━━━ Extrait à lire

Né en 1955, Rowan Atkinson est plus connu sous son nom d’emprunt de Mister Bean, adopté en 1989, entre ces autres personnages récurrents que sont Blackadder et Mr. Fowler. Un personnage d’une irrésistible drôlerie qui n’a pas besoin de mots pour s’exprimer, mais transforme son visage en arme de déraison massive. Remarqué en pasteur gaffeur dans Quatre mariages et un enterrement (1994) de Mike Newell et entrevu dans Love Actually (2003) de Richard Curtis, il est la vedette à part entière de Bean (1997) de Mel Smith, Johnny English (2002) de Peter Howitt, Les vacances de Mr. Bean (2007) de Steve Bendelack et Johnny English, le retour (2011) d’Oliver Parker. Au naturel, cet inconditionnel pince-sans-rire de Jacques Tati pressenti pour tenir le rôle du commissaire Maigret est un passionné de grosses cylindrées d’une distinction typiquement British.


Pourquoi s’est-il écoulé autant de temps entre Bean, le film, et Johnny English ?
Rowan Atkinson Tout simplement parce que le scénario nous a donné du fil à retordre. Je me souviens avoir assisté à la première séance d’écriture, en 1999. Entre-temps, il s’est passé trois ans et demi au cours desquels j’ai fait autre chose, et notamment la postsynchronisation une série d’animation qui met en scène Mister Bean dans vingt-six épisodes d’une demi-heure qui est diffusée cet été à la télévision anglaise.

Comment le personnage de Johnny English est-il né ?
En fait, il a vu le jour dans le cadre d’une série de spots publicitaires pour la Barclay’s Card réalisés par John Lloyd, un homme qui a produit la plupart des émissions que j’ai tournées pour la télévision depuis The Black Adder. Nous avons donc travaillé à partir des deux personnages qu’il avait imaginés, Johnny English et son assistant, en nous demandant comment construire un film. Le problème était de donner une véritable épaisseur à ces gens qui faisaient rire l’espace d’une minute. Il fallait donc trouver une structure narrative suffisamment solide pour tenir le coup pendant une heure et demie. On a donc élaboré une intrigue qui reposait pour une bonne part sur le terrorisme international. Les attentats du 11 septembre 2001 nous ont conduit à modifier profondément cette histoire. À l’origine, il était question du vol de la dépouille mortelle de Lénine dans son mausolée de la Place Rouge. Nous avons finalement recentré l’histoire autour de la Grande-Bretagne, notre méchant convoitant le Trône et faisant les efforts les plus sournois pour parvenir à ses fins.

━━━━━━
━━━ Données extraites

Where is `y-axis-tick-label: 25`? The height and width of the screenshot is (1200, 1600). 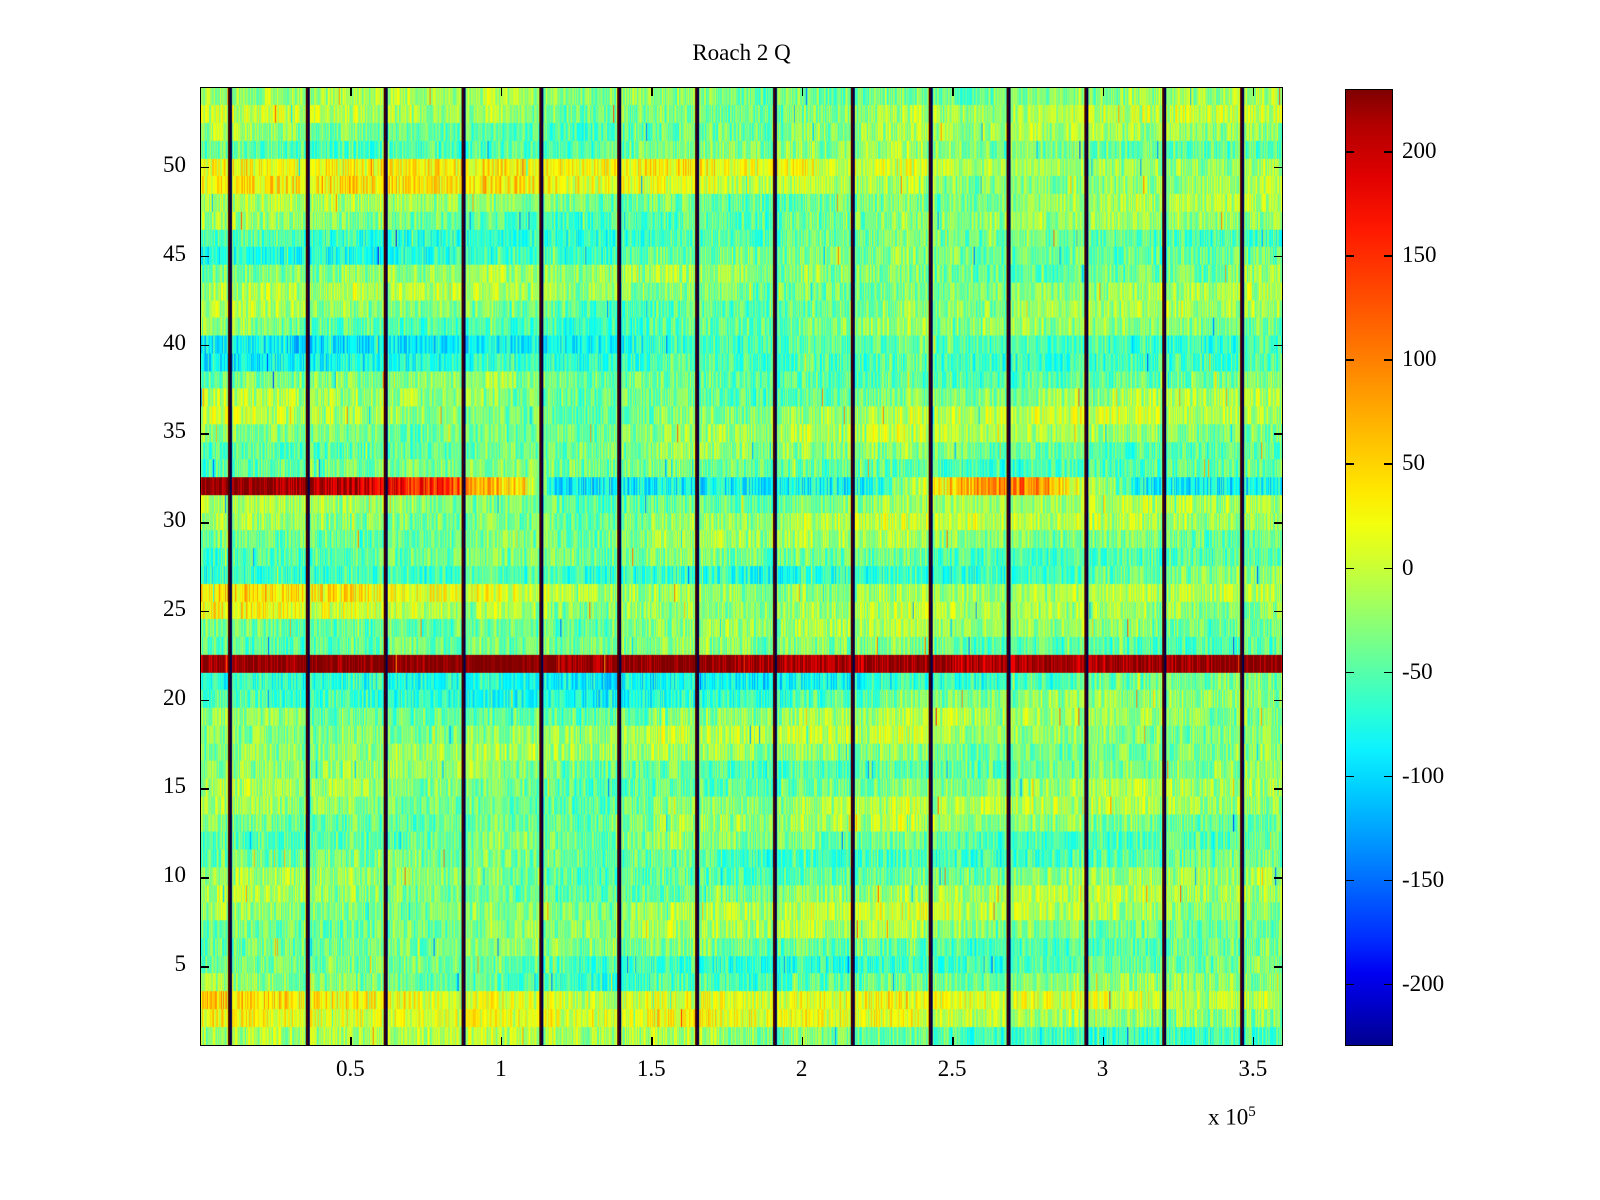 y-axis-tick-label: 25 is located at coordinates (174, 608).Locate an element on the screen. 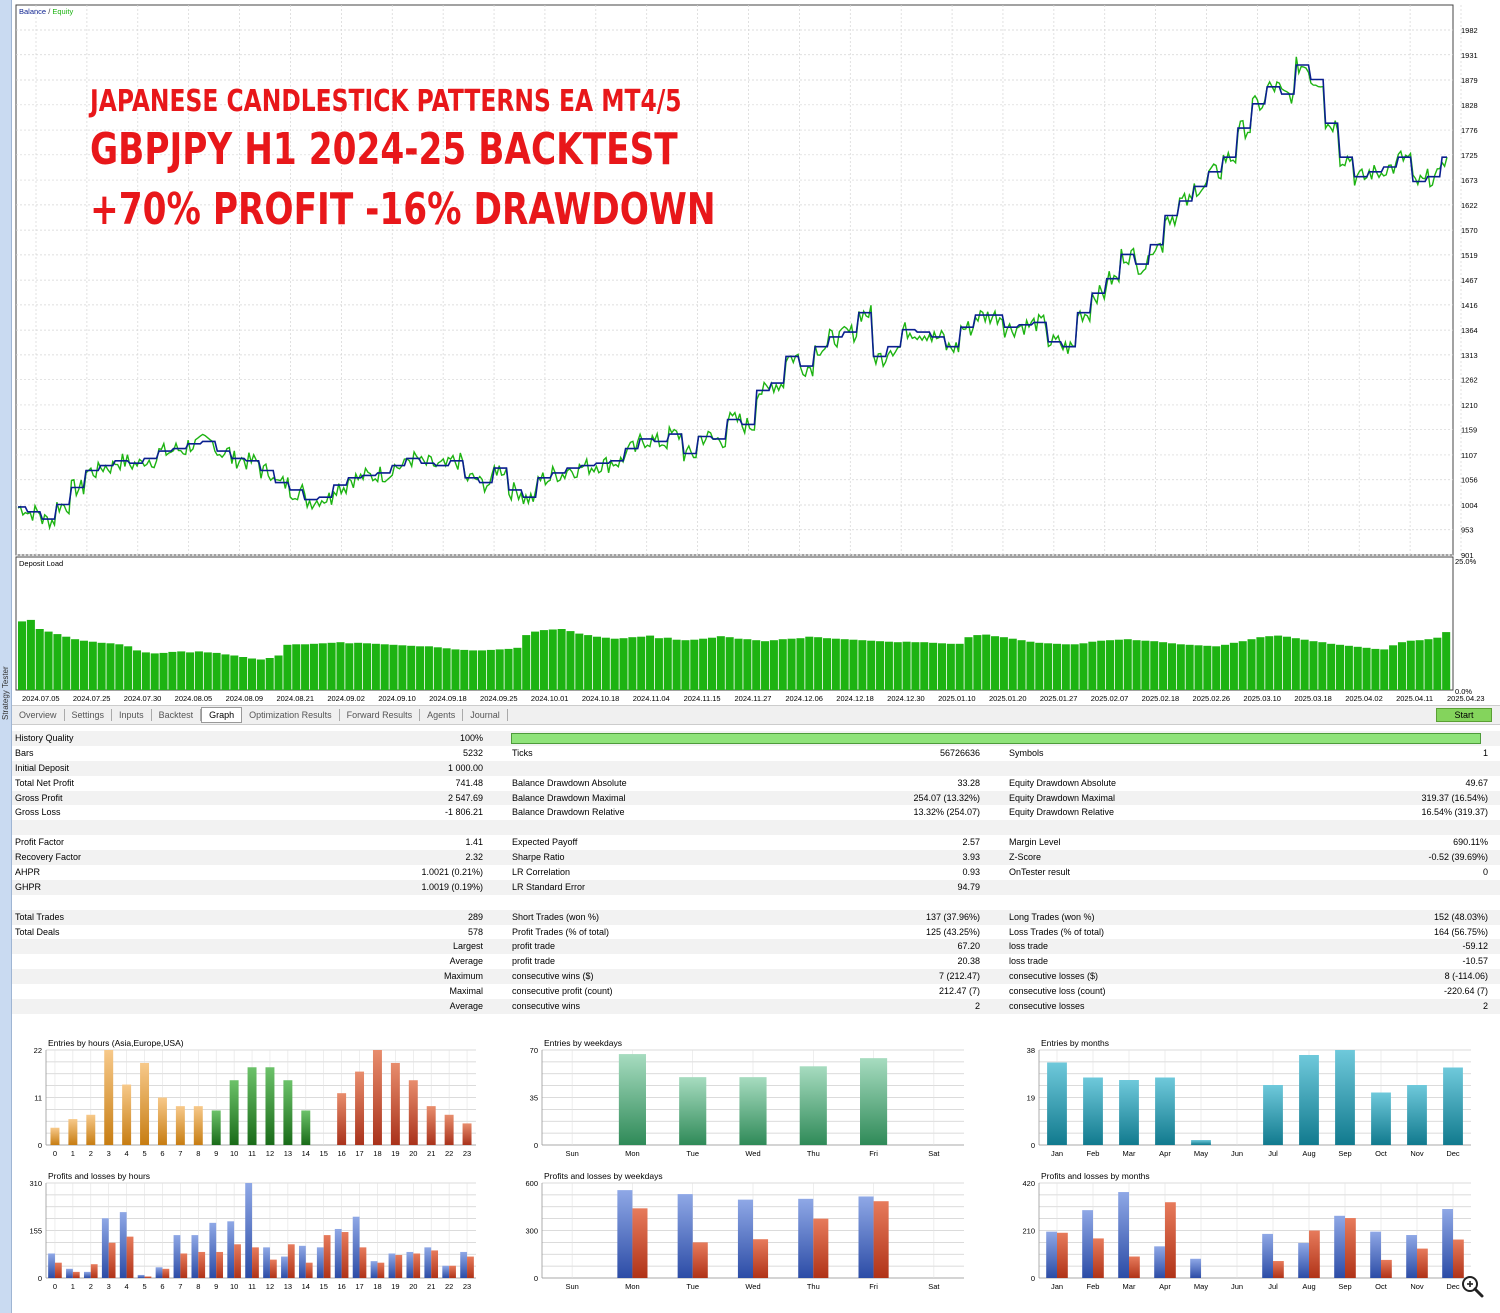  largest-profit-trade-label: profit trade is located at coordinates (534, 946).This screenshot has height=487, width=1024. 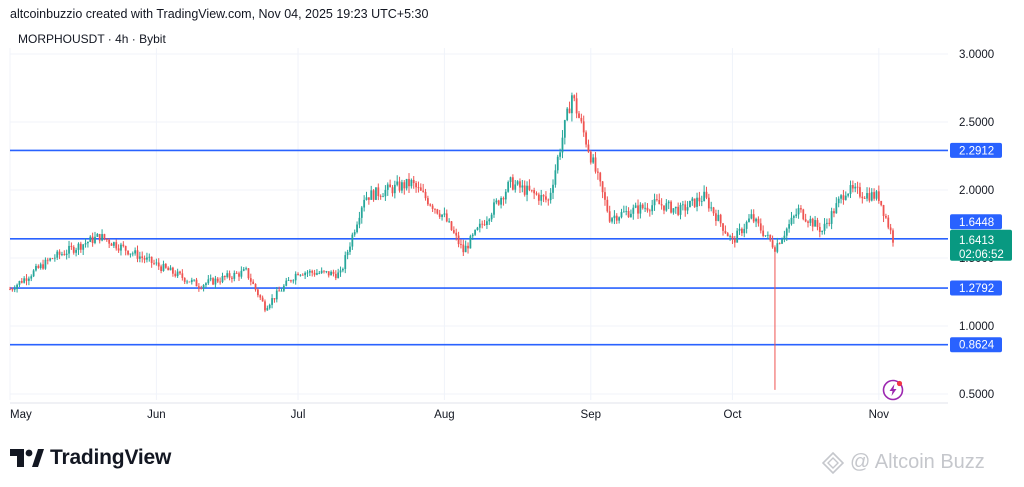 What do you see at coordinates (976, 222) in the screenshot?
I see `level-price-tag: 1.6448` at bounding box center [976, 222].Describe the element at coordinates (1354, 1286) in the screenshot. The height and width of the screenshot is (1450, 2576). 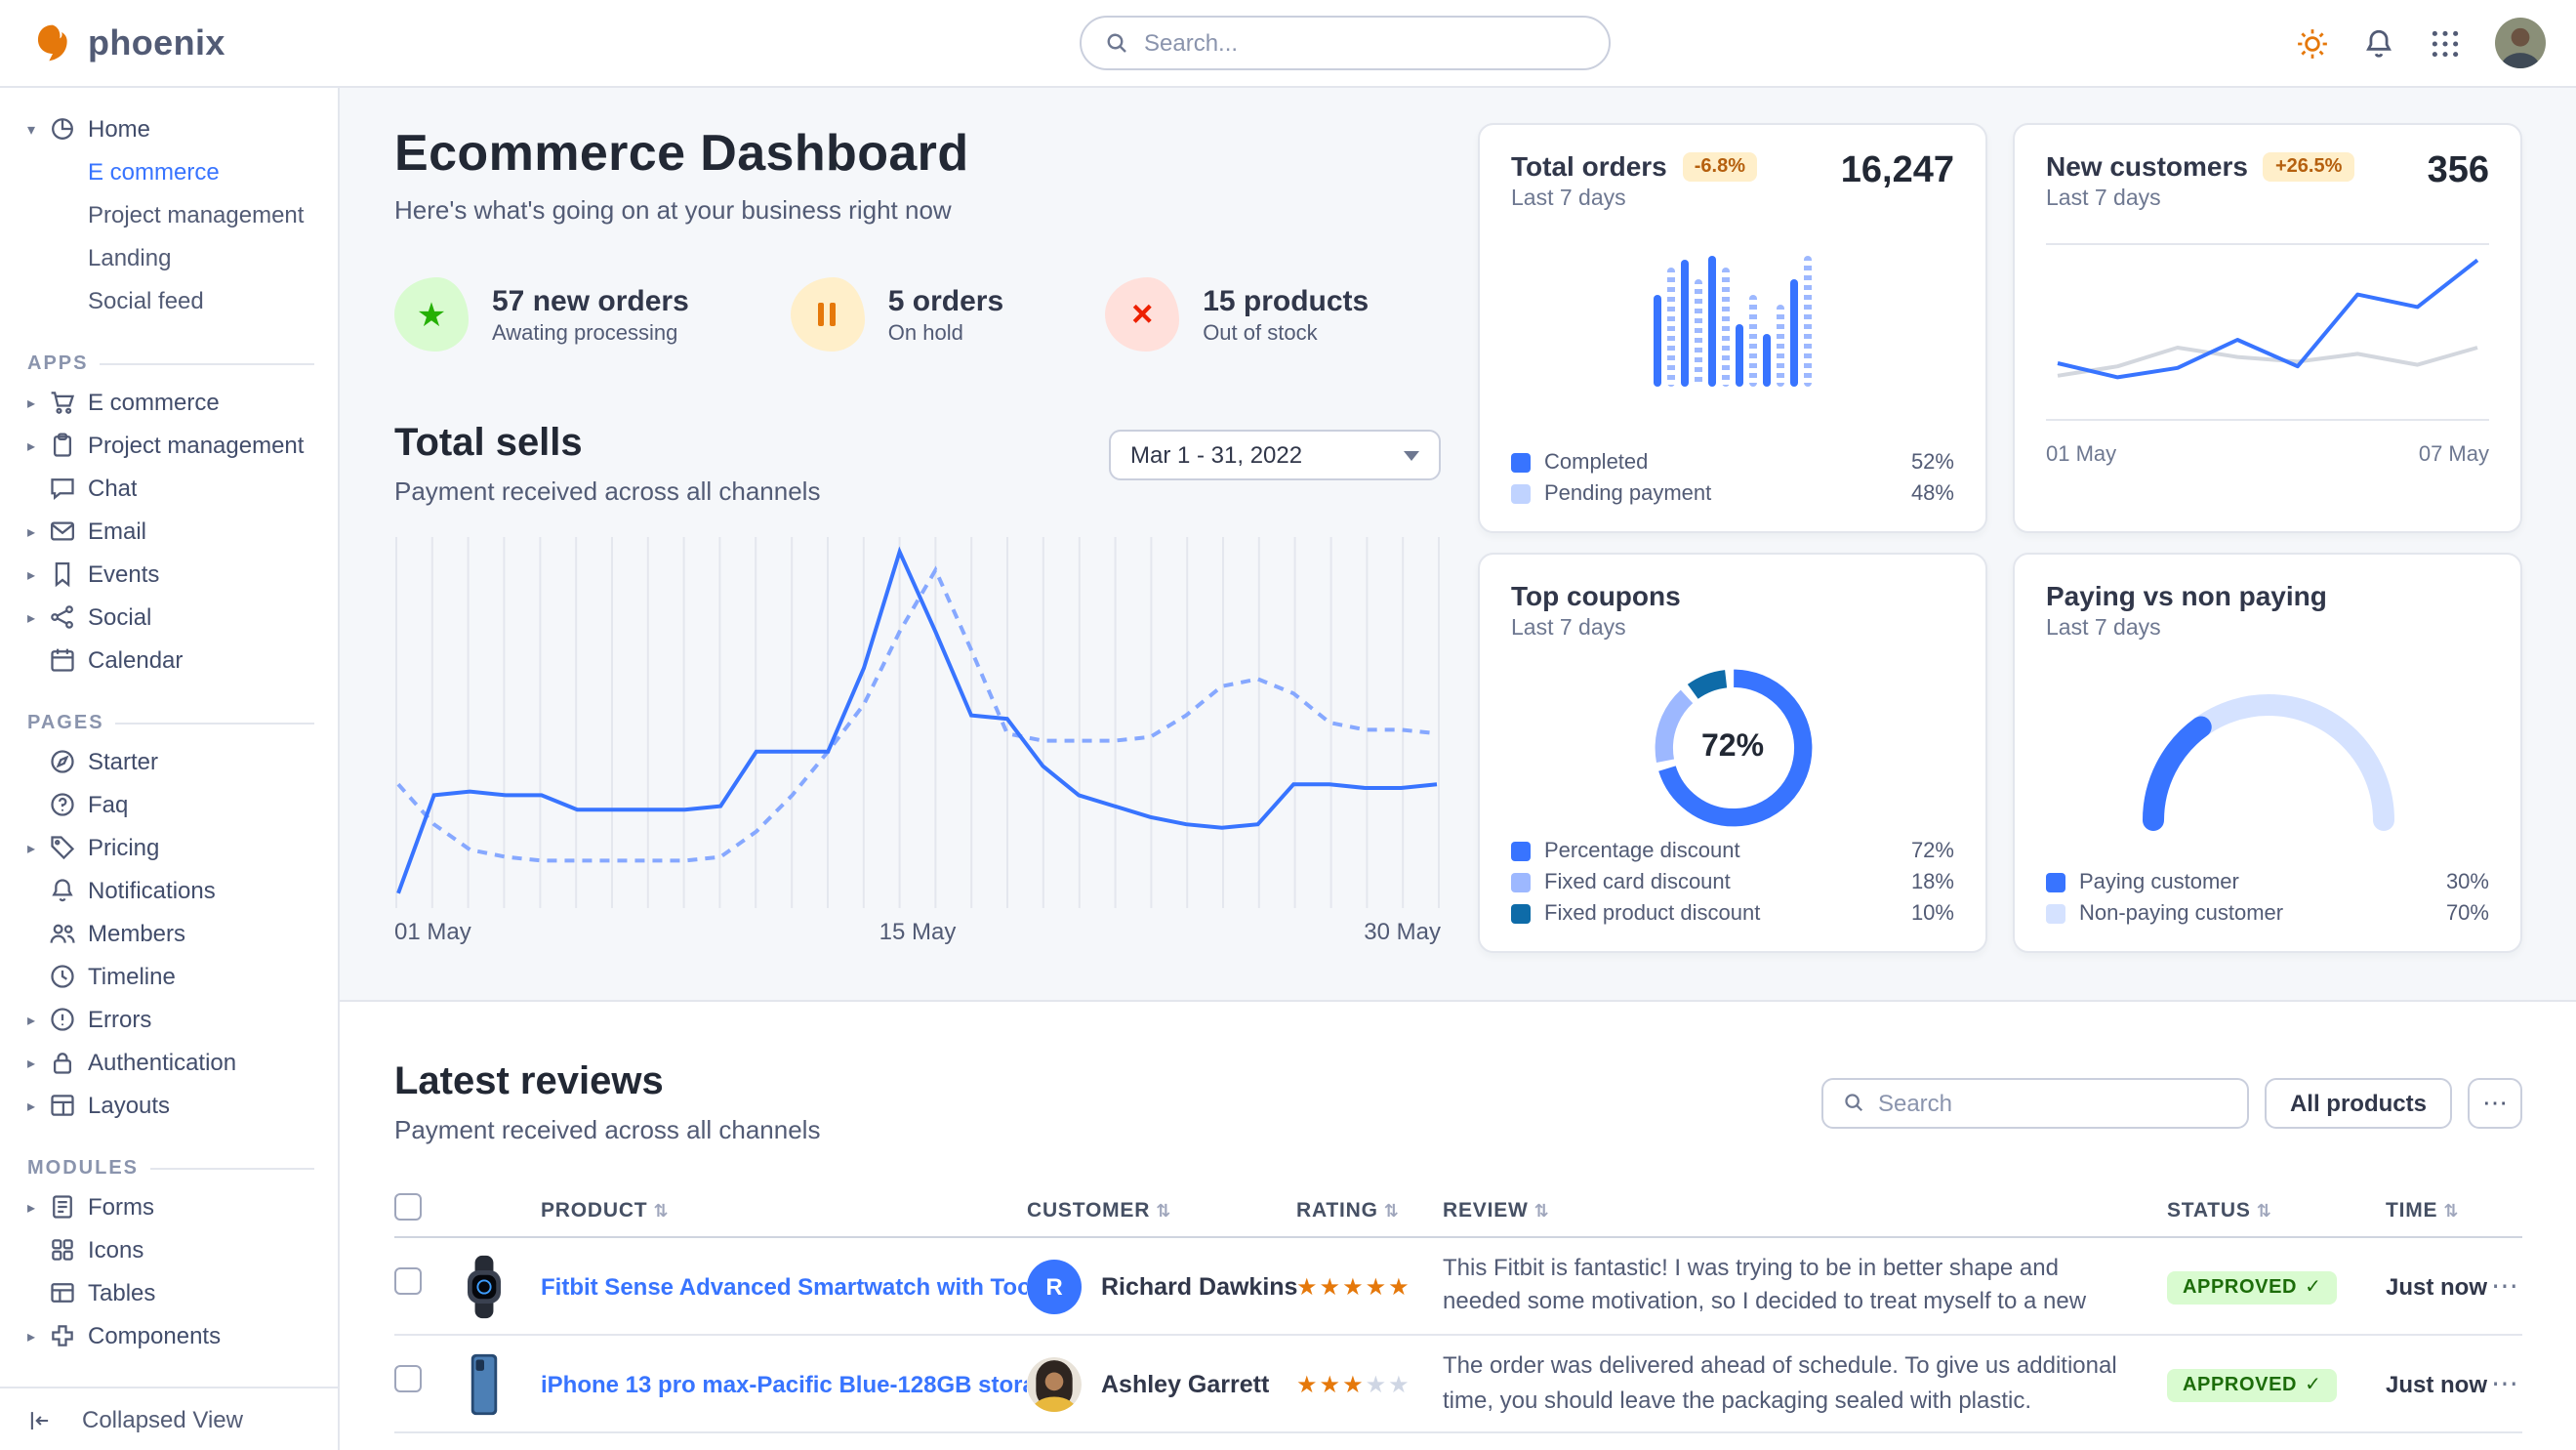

━━━━━━

§ **Tâches à réaliser**:
1) Traduisez en anglais cette phrase de l'extrait sur Rowan Atkinson : « Je me souviens avoir assisté à la première séance d’écriture, en 1999. »
2) D'après l'extrait sur Rowan Atkinson, pour quelle carte ont été tournés les spots publicitaires où est né Johnny English ?
3) Prolongez l'entretien avec Rowan Atkinson en reprenant après la dernière phrase de l'extrait.
Les items forment un ensemble à part, distinct de l'extrait.

§ **Résultats de l'exercice**:
1) I remember attending the first writing session, in 1999.

2) Pour la Barclay’s Card.

3)
Pourquoi avez-vous choisi un Français comme méchant ?
À l’origine, c’était un Écossais. Et puis, nous avons décidé d’un commun accord de le transformer en Français [rires].

Drôle d’idée d’engager John Malkovich pour incarner un Français !
Nous avons d’abord passé en revue un certain nombre de comédiens français pour tenir ce rôle, mais aucun d’entre eux n’était disponible, et ceux qui l’étaient redoutaient de ne pas être dans le ton du film. Il nous fallait en effet quelqu’un qui possède non seulement de l’humour, mais aussi le charme et la légèreté de Gert Fröbe dans Goldfinger. En fait, nous avions besoin d’un subtil compromis entre un méchant qui soit convaincant et possède un charme inné. La façon dont John Malkovich parle anglais avec un accent français nous a semblé irrésistible.

Bande annonce de Johnny English, le retour d’Oliver Parker (2011)

Qu’est ce qui vous a donné le plus de mal : l’histoire ou les personnages ?
Le mélange des deux. C’est l’histoire qui confère sa raison d’être à Johnny English. L’idée était de construire une intrigue qui se tienne, pas de réaliser une parodie. Il y en a déjà eu assez et je suis personnellement un fan d’Austin Powers, une série où le personnage hilarant interprété par Mike Myers est finalement plus important que l’histoire proprement dite. À l’inverse, Johnny English est un personnage qui se prend très au sérieux et considère sa mission comme un véritable sacerdoce. Il se prend systématiquement pour meilleur qu’il n’est, ce qui ne va pas sans lui poser des problèmes.

Est-ce là la différence fondamentale entre Johnny English et Mister Bean ?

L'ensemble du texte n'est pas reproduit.